The video showed armed, masked men in front of an ELN flag – the largest still-active guerilla group in Colombia – declaring their support for the Left-winger Andrés Arauz, in an apparent attempt to link him to violence and instability.
The video purported to have been filmed in the Colombian jungle, but the piercing avian whistle alerted Manuel Sanchez, an ornithologist and bird guide, to something amiss.
The short, rising tweet audible in the background was, Mr Sanchez said on Twitter, that of the pale-browed tinamou, a bird native to Ecuador and not found in Colombia.
A continuación unos 2 que 3 tuits para demostrar que el vídeo donde supuestamente el ELN apoya a Correa/Arauz es trucho.

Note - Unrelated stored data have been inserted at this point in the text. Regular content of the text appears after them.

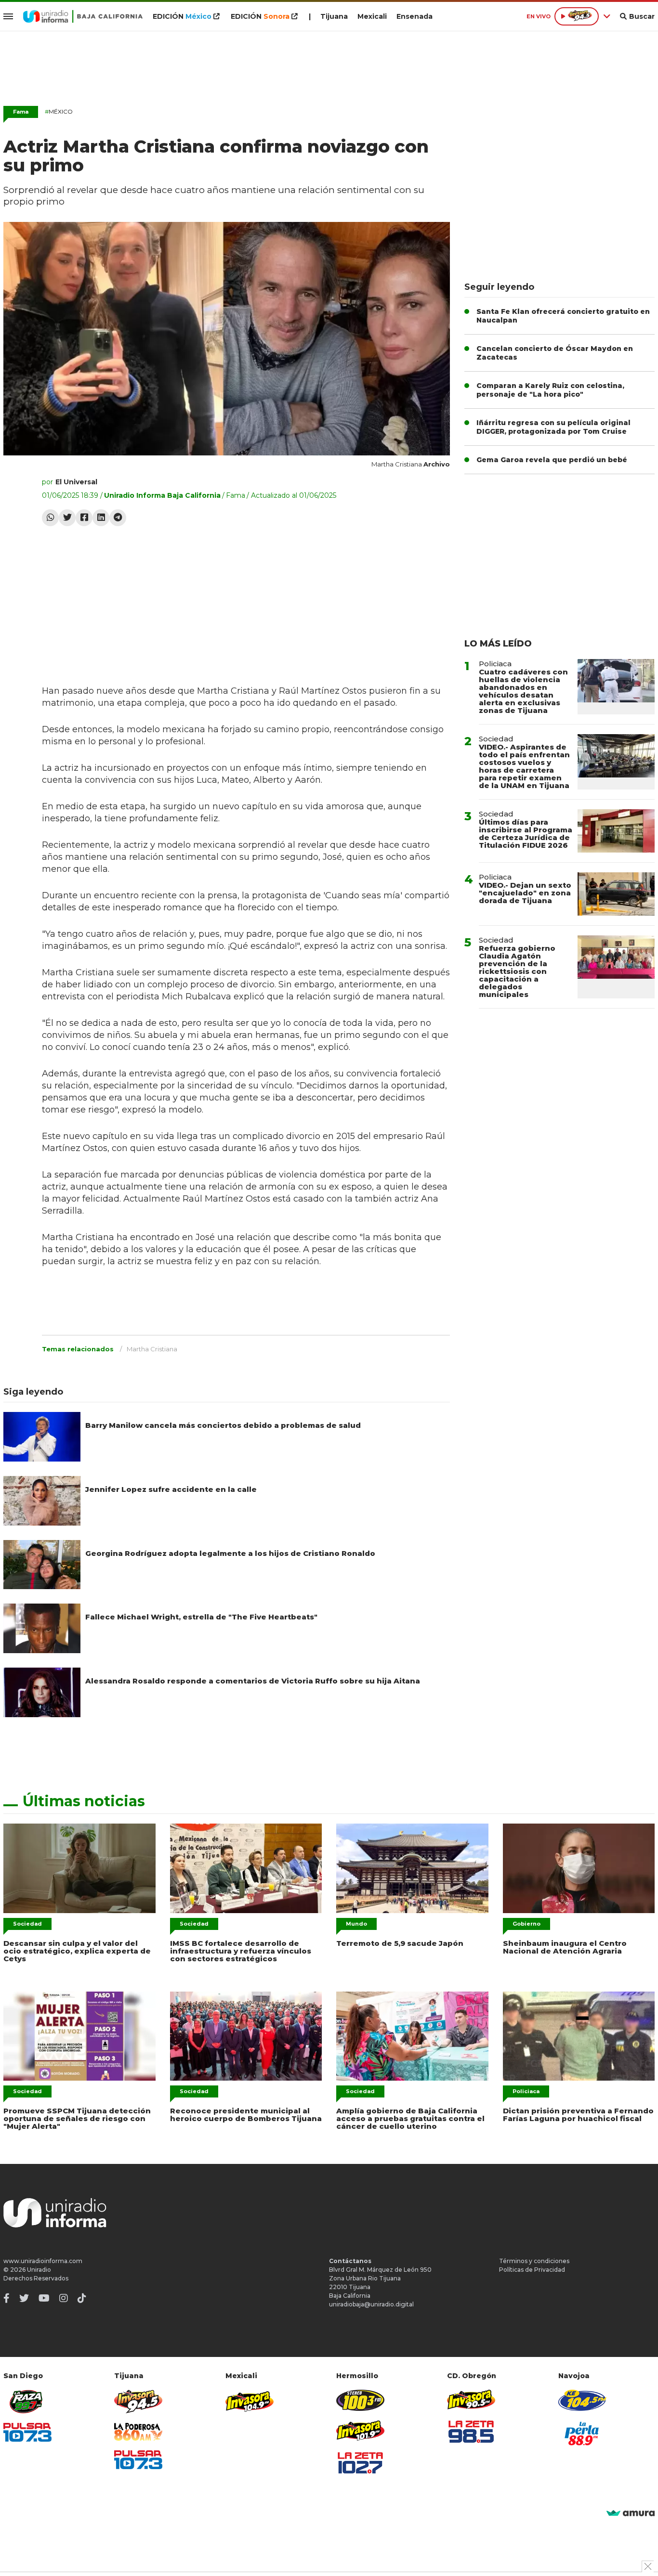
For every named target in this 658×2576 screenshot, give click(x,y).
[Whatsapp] (50, 517)
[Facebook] (84, 517)
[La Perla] (582, 2434)
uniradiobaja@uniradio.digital (371, 2304)
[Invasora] (27, 2401)
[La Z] (360, 2462)
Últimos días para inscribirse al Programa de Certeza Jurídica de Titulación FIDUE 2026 (525, 833)
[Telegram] (117, 517)
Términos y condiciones (534, 2261)
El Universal (76, 482)
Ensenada (414, 16)
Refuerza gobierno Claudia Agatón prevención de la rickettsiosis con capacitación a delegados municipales (517, 971)
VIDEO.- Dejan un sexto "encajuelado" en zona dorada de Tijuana (525, 892)
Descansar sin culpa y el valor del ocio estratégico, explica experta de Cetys (77, 1951)
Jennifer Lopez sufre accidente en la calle (171, 1489)
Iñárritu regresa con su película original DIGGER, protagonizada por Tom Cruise (553, 427)
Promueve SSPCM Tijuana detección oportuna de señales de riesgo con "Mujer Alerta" (77, 2118)
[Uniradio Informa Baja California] (83, 16)
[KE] (582, 2400)
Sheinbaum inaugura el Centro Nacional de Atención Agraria (565, 1947)
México (59, 111)
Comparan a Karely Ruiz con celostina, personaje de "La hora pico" (550, 390)
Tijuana (334, 16)
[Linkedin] (100, 517)
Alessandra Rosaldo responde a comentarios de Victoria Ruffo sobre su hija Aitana (252, 1680)
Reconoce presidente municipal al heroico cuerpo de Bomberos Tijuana (246, 2114)
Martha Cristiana (152, 1349)
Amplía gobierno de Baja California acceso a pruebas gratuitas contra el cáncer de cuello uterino (410, 2118)
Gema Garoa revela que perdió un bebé (551, 459)
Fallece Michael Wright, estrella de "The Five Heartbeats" (201, 1616)
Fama (20, 111)
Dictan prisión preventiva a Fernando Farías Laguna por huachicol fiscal (578, 2114)
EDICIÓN (182, 16)
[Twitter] (67, 517)
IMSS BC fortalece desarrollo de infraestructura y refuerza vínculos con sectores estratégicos (240, 1951)
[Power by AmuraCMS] (630, 2513)
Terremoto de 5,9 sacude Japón (399, 1943)
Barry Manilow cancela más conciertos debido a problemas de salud (223, 1425)
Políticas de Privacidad (532, 2269)
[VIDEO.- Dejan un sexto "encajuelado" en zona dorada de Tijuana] (616, 894)
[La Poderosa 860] (138, 2432)
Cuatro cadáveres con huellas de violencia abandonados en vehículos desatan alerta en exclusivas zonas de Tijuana (523, 691)
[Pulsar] (27, 2432)
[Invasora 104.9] (249, 2401)
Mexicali (372, 16)
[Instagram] (63, 2298)
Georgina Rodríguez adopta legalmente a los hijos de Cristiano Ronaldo (230, 1553)
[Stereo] (360, 2400)
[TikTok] (82, 2298)
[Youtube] (44, 2298)
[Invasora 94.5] (138, 2401)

El escenario donde están los 3 tipos debido a los cantos de las aves es bosque seco tumbesino del occidente de Ecuador, no es Colombia #ornitología pic.twitter.com/w91C0dSaKC
— Manuel Sánchez N. (@ClandestineBird) February 2, 2021
Rather than an ELN jungle lair, the three men were, in fact, in the endangered dry forests of Ecuador’s far-western Tombesina region.
“I recognised the whistle instantly and I knew that the video could not have been filmed in Colombia,” he told The Guardian.

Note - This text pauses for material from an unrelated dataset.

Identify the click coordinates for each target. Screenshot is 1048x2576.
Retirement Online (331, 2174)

Mr Sanchez also claimed that he’d identified the calls of Ecuadorian thrush and the scrub blackbird in the video.
In Latin America, Left-wing candidates are often linked by their opponents to violent guerillas and the Leftist regimes of Venezuela and Cuba.
Ecuador held the first round of its presidential elections on Sunday, with Mr Arauz emerging in first place but well short of the overall majority needed to avoid a run-off.
He is the chosen candidate of former president Rafael Correa, who lives in Belgium and was last year jailed in absentia for eight years after being found guilty of corruption.
Mr Correa’s previous hand-picked successor, Lenin Moreno, was elected president in 2017 but tacked to the centre and undid much of Mr Correa’s legacy.
Yaku Perez, an indigenous leader and surprise contender, led the race for the second spot in the run-off vote by less than 0.25 per cent of the vote as of Tuesday afternoon. Guillermo Laso, a conservative, was in third.
The runoff will take place on April 11.